(Given entries):
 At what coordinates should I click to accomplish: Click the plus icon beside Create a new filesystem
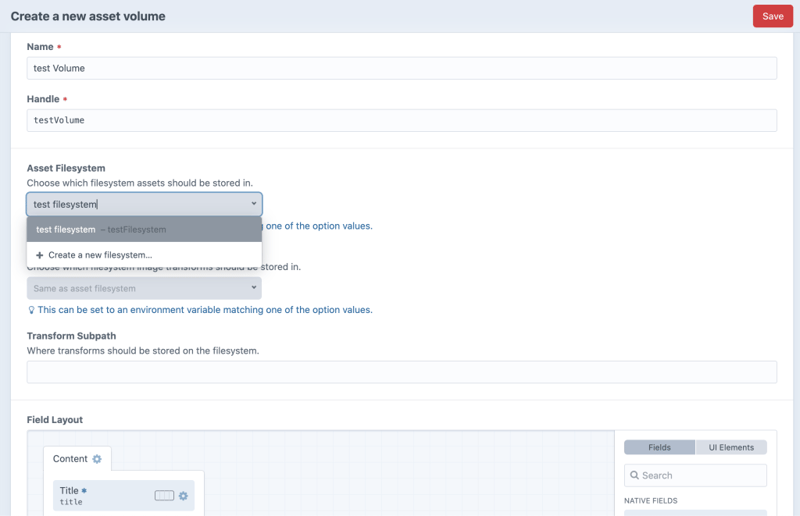click(x=40, y=255)
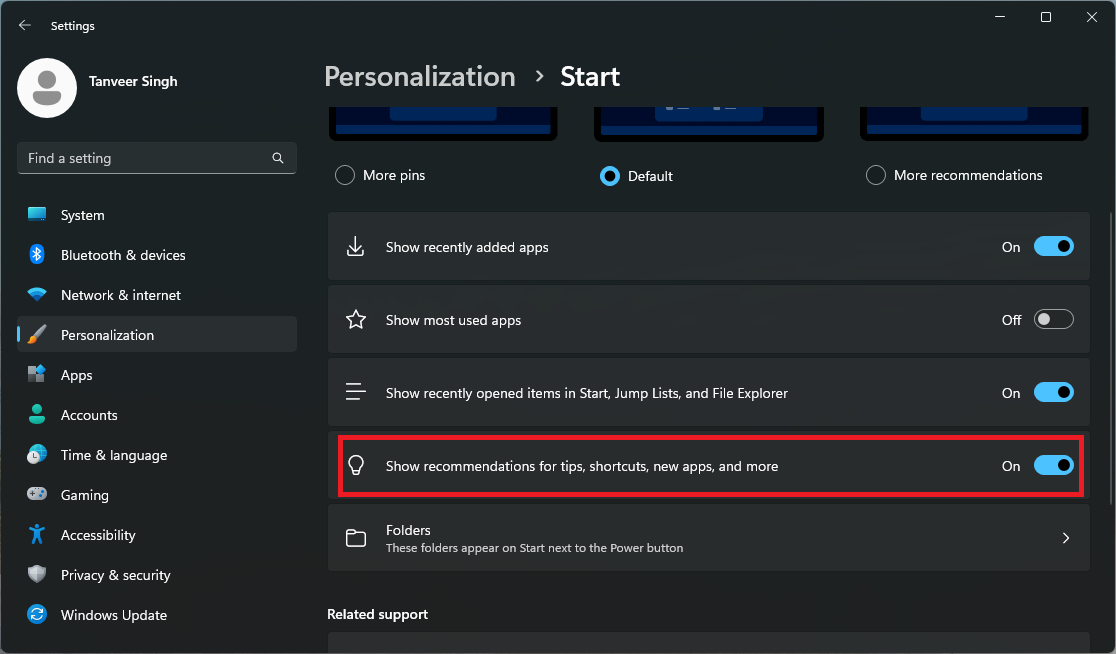Click the Privacy & security shield icon
Image resolution: width=1116 pixels, height=654 pixels.
(x=37, y=574)
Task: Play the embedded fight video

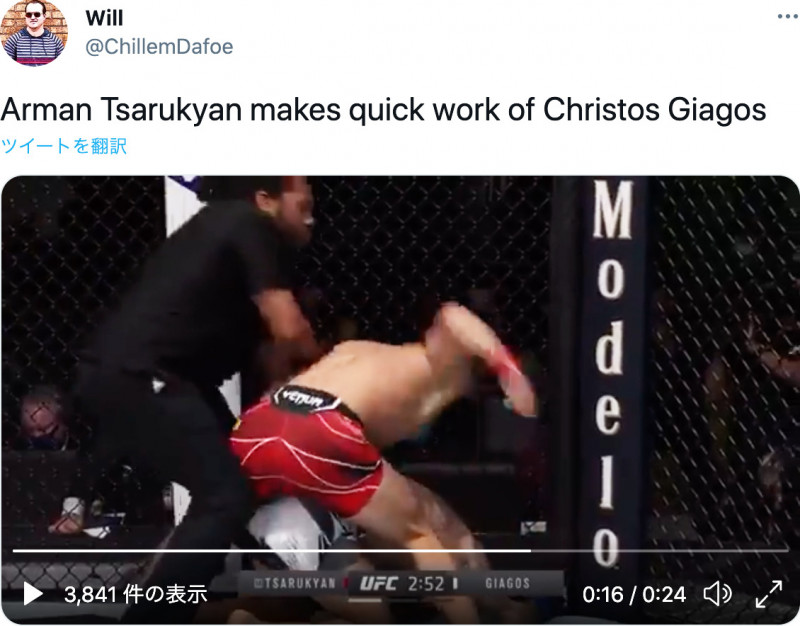Action: point(33,594)
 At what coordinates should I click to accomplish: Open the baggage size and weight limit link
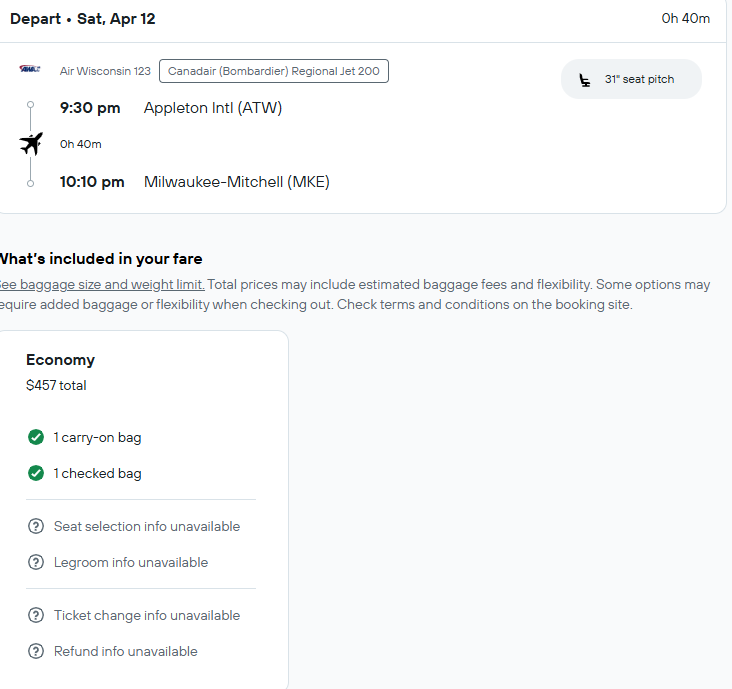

(What to work on): Rewrite all the items above, changing every "coordinates" to "spot" and keeping everything else the same. Leave the pictures out.

(Response to the exercise):
 At what spot should I click to accomplish: Click the plus icon beside Create a new filesystem
click(x=40, y=255)
Click the Privacy & security shield icon
Image resolution: width=1116 pixels, height=654 pixels.
(x=37, y=574)
Task: Play the embedded fight video

Action: point(33,594)
 At what spot should I click to accomplish: Open the baggage size and weight limit link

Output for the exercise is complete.